Facebook‘s $16B IPO at a massive $104B valuation was a huge success for early investors Accel Partners and Breyer Capital. The firms led a $12.7M Series A into Facebook in 2005, taking a 15% stake in what was then called “Thefacebook.” At the time of the investment, the company had what was considered a sky-high $100M valuation. It wouldn’t be until almost exactly one year later that investors really started flocking to the early social media startup. In 2006, amidst high user growth and revenue numbers, several firms took part in Facebook’s Series B: Founders Fund, Interpublic Group, Meritech Capital Partners, and Greylock Partners backed the $27.5M round, which put Facebook’s valuation at $418M. Even after selling off $500M in shares in 2010, Accel’s stake was worth $9B when Facebook went public in 2012, ultimately giving Accel Partners an enormous return on its investment. This bet made Accel’s IX fund one of the best-performing venture capital funds ever. It was also a bet that Peter Thiel, the very first investor in Facebook, missed out on. Thiel became an outside board member with his $500K seed investment in Facebook in 2004. At the time, Facebook had what Thiel called “a very reasonable valuation” and about a million users. Thiel saw Facebook’s unprecedented popularity firsthand. He didn’t invest again alongside Accel and Breyer simply because he felt the company was overvalued. When Facebook raised its subsequent Series A just 8 months after Thiel’s initial investment, he (and much of Silicon Valley) felt that Accel had vastly overpaid. Thiel made a classic misstep: he failed to perceive exponential growth. For context, Facebook would turn out to actually look cheap at IPO in retrospect, when its IPO valuation to trailing revenue ratio is compared to that of later exits Twitter and Snap.

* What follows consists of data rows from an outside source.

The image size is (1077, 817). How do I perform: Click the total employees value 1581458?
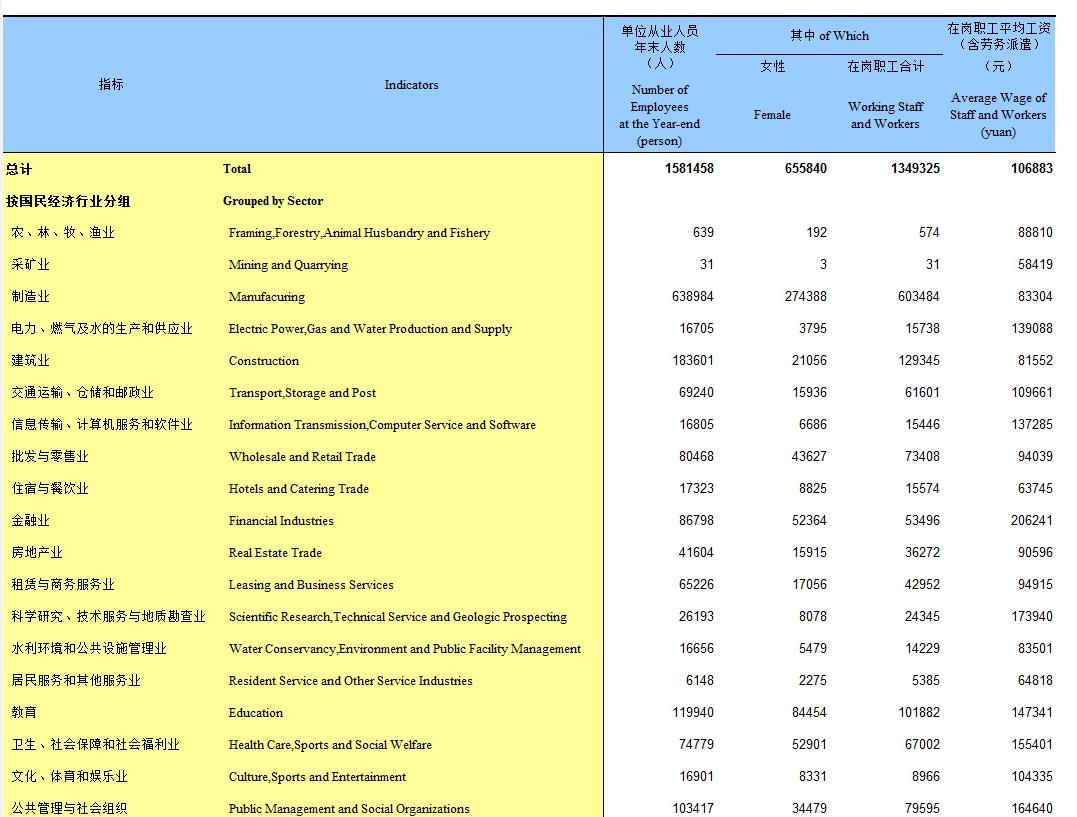click(x=687, y=168)
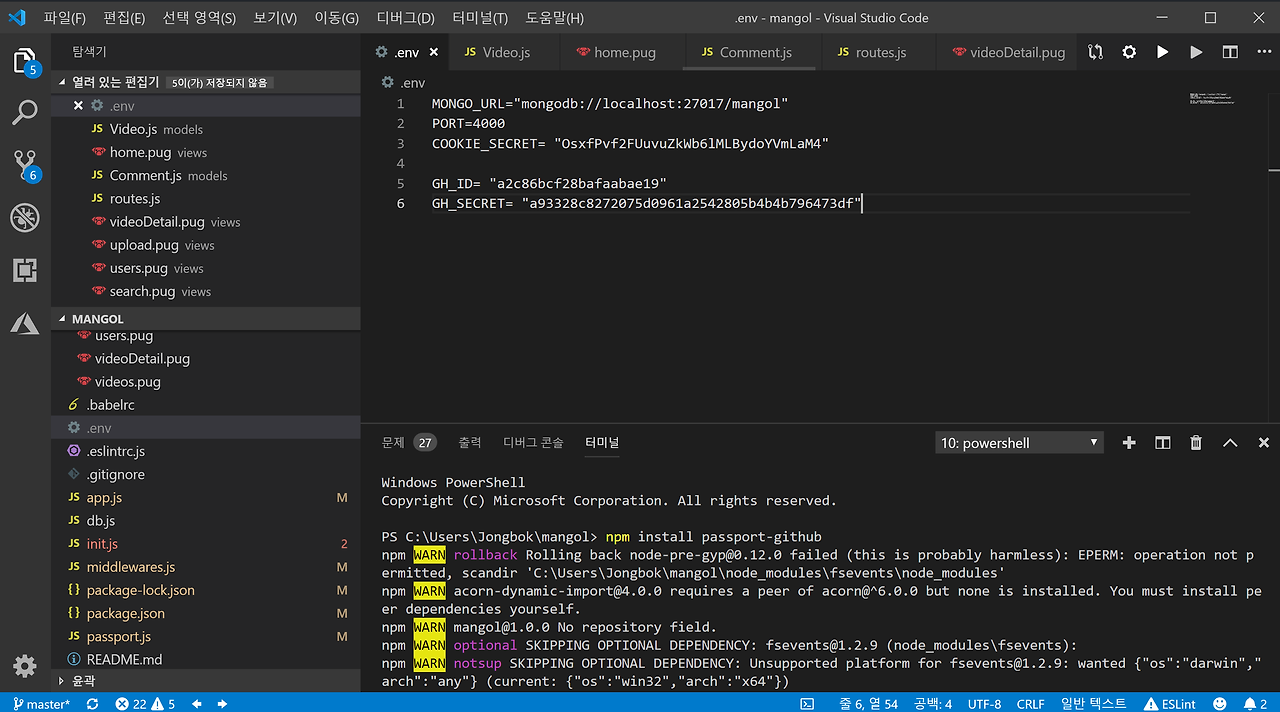The width and height of the screenshot is (1280, 712).
Task: Open the Debug view in activity bar
Action: coord(25,218)
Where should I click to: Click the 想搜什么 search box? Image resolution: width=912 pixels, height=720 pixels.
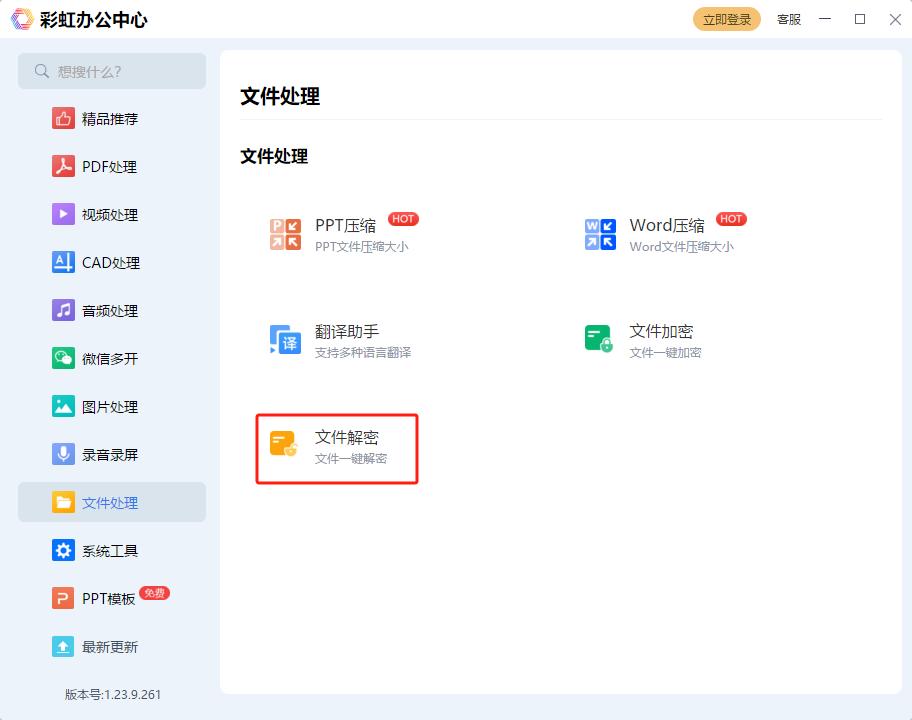tap(110, 71)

Thiel would later call missing out on the Facebook round his biggest mistake ever — and the one that taught him the most about how to think about a company that “looks” overvalued. As he later wrote, “Our general life experience is pretty linear. We vastly underestimate exponential things. . . When you have an up round with a big increase in valuation, many or even most VCs tend to believe that the step up is too big and they will thus underprice it.”

3. Groupon

Groupon‘s IPO in 2011 was the biggest IPO by a US web company since Google had gone public in 2007. Groupon was valued at nearly $13B, and the IPO raised $700M. At the end of Groupon’s first day of trading, early investor New Enterprise Associates‘ 14.7% stake was worth about $2.5B. But the biggest winner from that IPO was Groupon’s biggest shareholder, Eric Lefkofsky. Lefkofsky had been involved in Groupon as a co-founder, chairman, investor, and biggest shareholder. He positioned himself on both sides of the Groupon deal through various privately owned investment vehicles and management roles. The way he did this was controversial. In the end, however, he owned 21.6% of the company. When Groupon went public in 2011, his share was worth $3.6B. It all started when Lefkofsky helped get Groupon off the ground. He met Groupon co-founder Andrew Mason when Mason started working for Lefkofsky doing contract work. In 2006, Mason told Lefkofsky about his idea for a crowd-sourced voting site called The Point. In 2007, Lefkofsky and Brad Keywell seeded The Point with $1M. By 2008, The Point was struggling. Lefkofsky noticed some users had used the platform to buy something together in a big group and get a discount. Seeing that this one-off use case could spin out into a much more successful business, Lefkofsky helped Mason pivot The Point into the company that we know as Groupon. Groupon’s subsequent rounds of funding saw the company bring on New Enterprise Associates (NEA) for its Series A, Accel for its Series B, DST for its Series C, and Greylock Partners, Andreessen Horowitz, Kleiner Perkins Caufield & Byers, and more for its $950M+ Series D. But none of those investors did as well as Lefkofsky at IPO.